Second Quarter 2019

A vital component to our investing process is performing our own fundamental research on both the companies that we invest in and the ones that we are interested in. All five of our portfolio managers were trained to analyze public companies from the outset of their careers. We know it is important to track and assess the macro environment, both in terms of politics and the economy. However, it is equally important to understand how a company performs within that ecosystem. As part of that process, we believe there is no substitute for meeting with management. More than any other factor, getting the management assessment correct will determine whether or not an investment will be successful over the long run.

To that end, we have been busy in 2019. Early in the year, we attended a consumer products conference and met with Nestle, Colgate-Palmolive, Clorox, International Flavors & Fragrances, Unilever, Johnson & Johnson, Proctor & Gamble and several others. We also attended a large industrial products conference during the second quarter, where we met with the senior management teams of 3M, Roper Technologies, Stanley Black & Decker, nVent, Honeywell, Emerson, United Technologies, GE, and many others. Shortly after, we attended a Canadian financial services conference, seeing all of the major Canadian banks and life insurance companies. These included such firms as Bank of Montreal, TD Bank, Royal Bank of Canada, Great-West Life and Sun Life.

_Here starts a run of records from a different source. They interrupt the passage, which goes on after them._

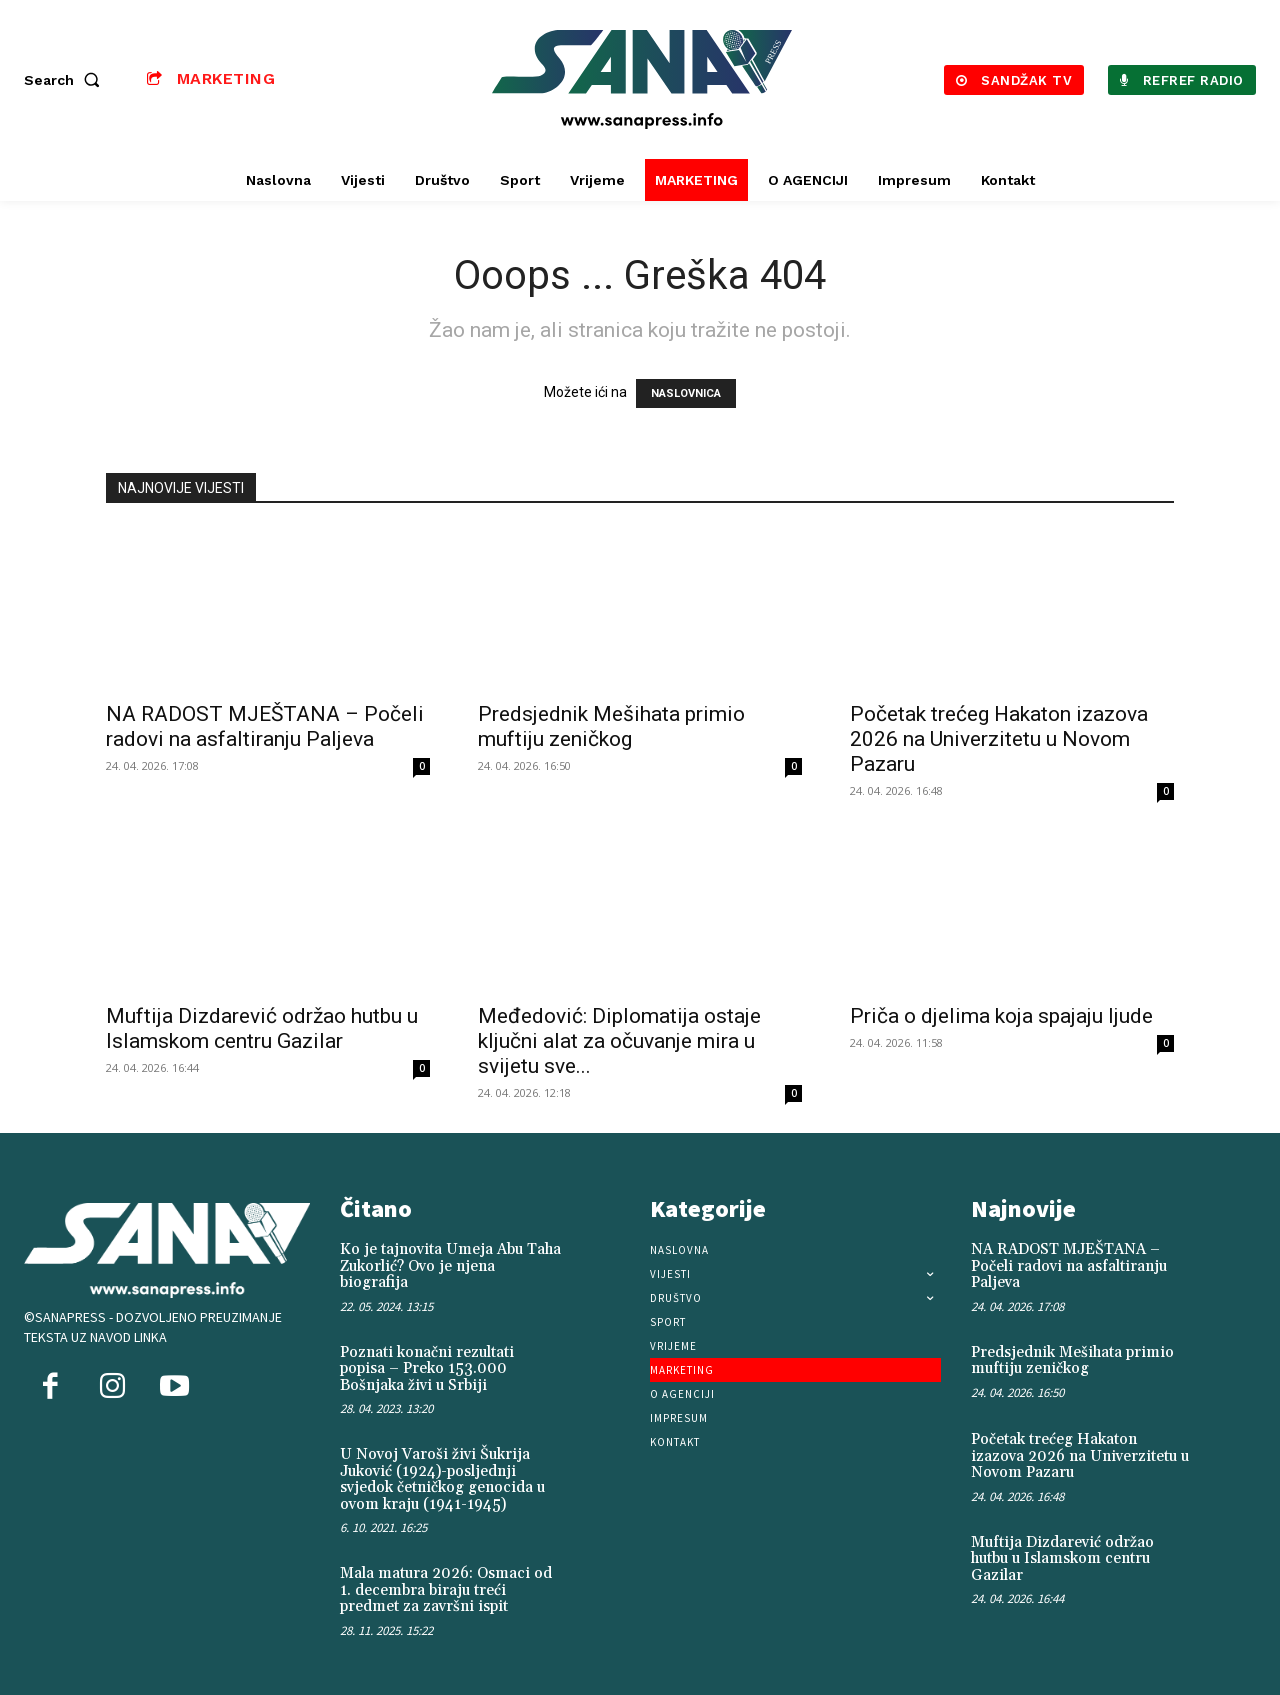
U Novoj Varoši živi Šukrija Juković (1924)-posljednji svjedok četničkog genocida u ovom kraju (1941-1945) (442, 1479)
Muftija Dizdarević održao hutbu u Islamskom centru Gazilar (262, 1028)
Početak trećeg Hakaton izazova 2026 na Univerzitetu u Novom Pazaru (999, 739)
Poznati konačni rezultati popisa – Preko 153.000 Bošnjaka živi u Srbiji (427, 1369)
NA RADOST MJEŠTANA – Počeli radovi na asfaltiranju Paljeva (265, 726)
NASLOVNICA (686, 393)
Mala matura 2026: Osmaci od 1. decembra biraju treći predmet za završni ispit (446, 1590)
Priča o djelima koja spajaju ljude (1001, 1016)
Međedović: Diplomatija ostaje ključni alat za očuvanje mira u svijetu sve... (619, 1041)
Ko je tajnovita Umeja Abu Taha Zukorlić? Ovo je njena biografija (450, 1266)
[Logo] (643, 79)
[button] (66, 80)
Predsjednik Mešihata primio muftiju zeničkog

So far this year, we have also met with a number of companies on a more intensive basis to get a closer look at the “inner workings” of their businesses. These include Thermo-Fisher Scientific, Johnson & Johnson (again), Canadian National Railway, Fortis, Pembina Pipeline, Tecsys, ProAssurance, CCL Industries, Maxar, Stanley Black & Decker (again), and CGI.

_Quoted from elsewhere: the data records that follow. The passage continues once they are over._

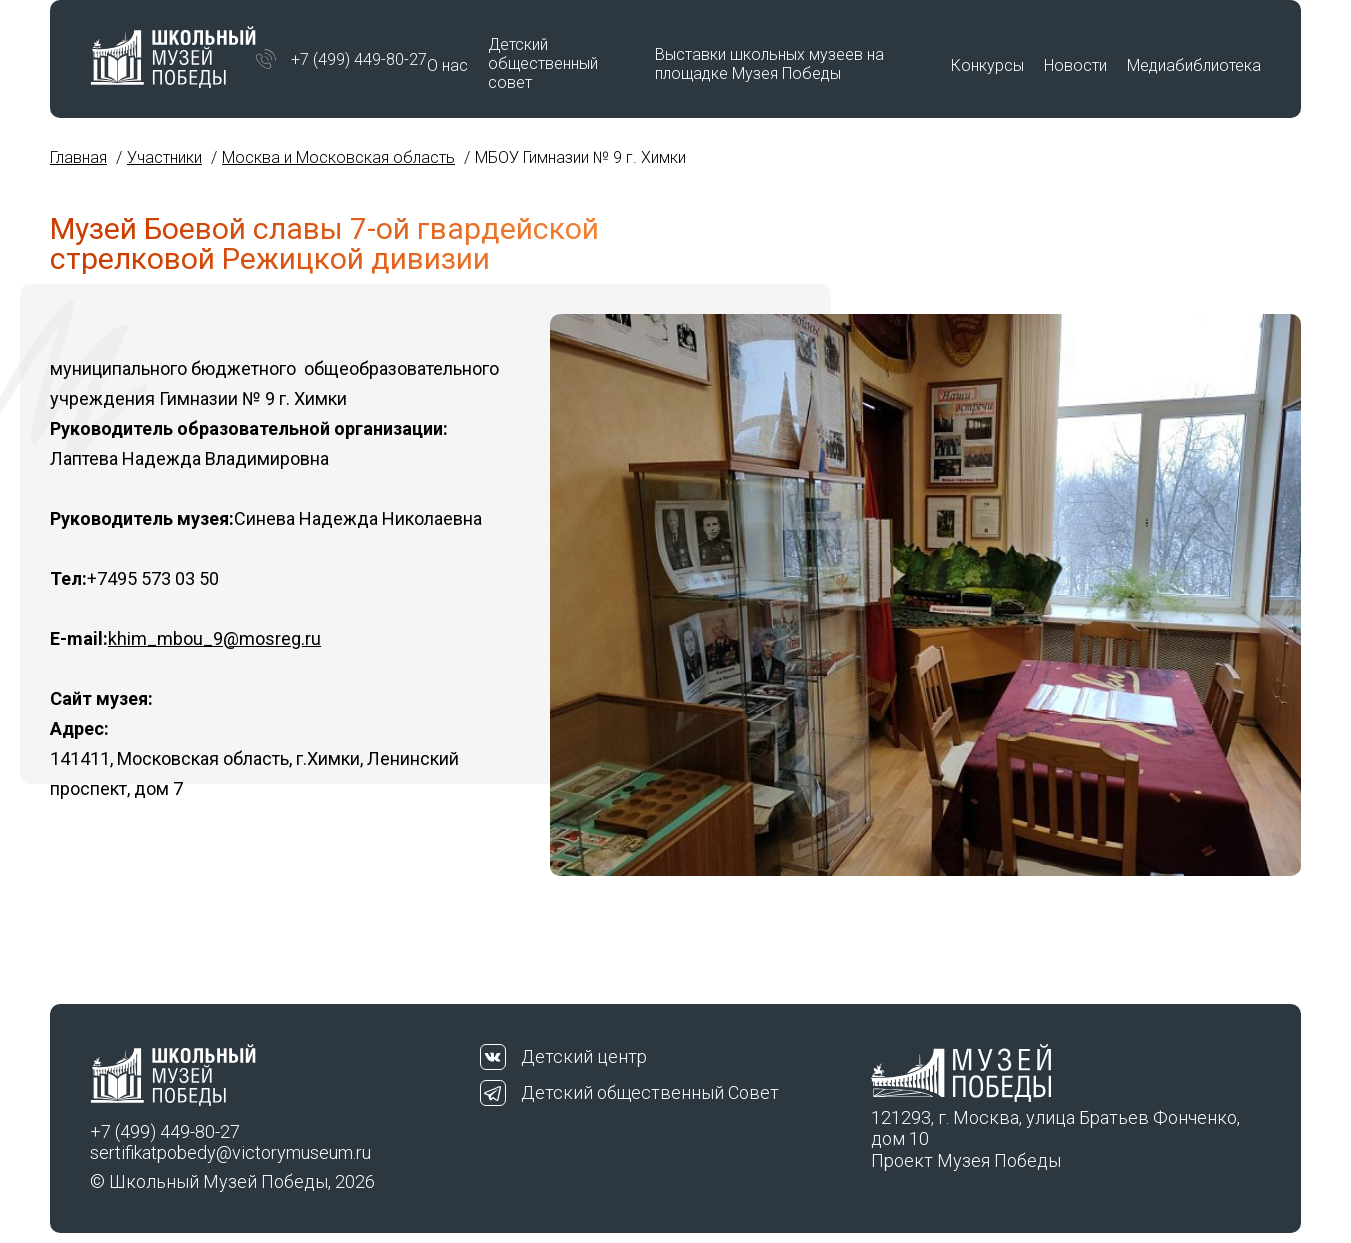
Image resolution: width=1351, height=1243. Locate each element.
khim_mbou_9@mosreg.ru (214, 638)
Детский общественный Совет (650, 1092)
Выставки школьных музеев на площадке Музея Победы (769, 64)
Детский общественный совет (543, 63)
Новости (1075, 65)
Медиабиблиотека (1194, 65)
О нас (447, 65)
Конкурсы (987, 65)
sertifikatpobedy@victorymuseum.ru (230, 1152)
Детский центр (584, 1056)
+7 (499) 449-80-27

While we have not listed them all, we have either seen or met with over 70 public companies in the past six months. This represents more than twice the average number of equity positions in a Rempart portfolio, which typically holds 25 to 30 names.

In meeting with company management, we focus on:

  1. Quality of management. Does management do what they say they will do, and do they adhere to a consistent business strategy over time?
  1. Growth in cash flow from operations, and the attendant allocation of free cash flow. Does this allocation make sense for the company specifically, and its industry generally?
  1. Guidance and longer term outlook. Is management confident of achieving continued growth or are there reasons for concern?
  1. Does a company appear to be under-valued or over-valued in the market, and how does this impact our investing decisions?

The macro environment is ever evolving, be it economic, political or otherwise. Our touchstone in tumultuous times is the fundamentals of the companies that we monitor. It is these fundamentals that provide us with a level of confidence in the long-term outlook of the companies we invest in, no matter the turbulence that we may encounter in the shorter run.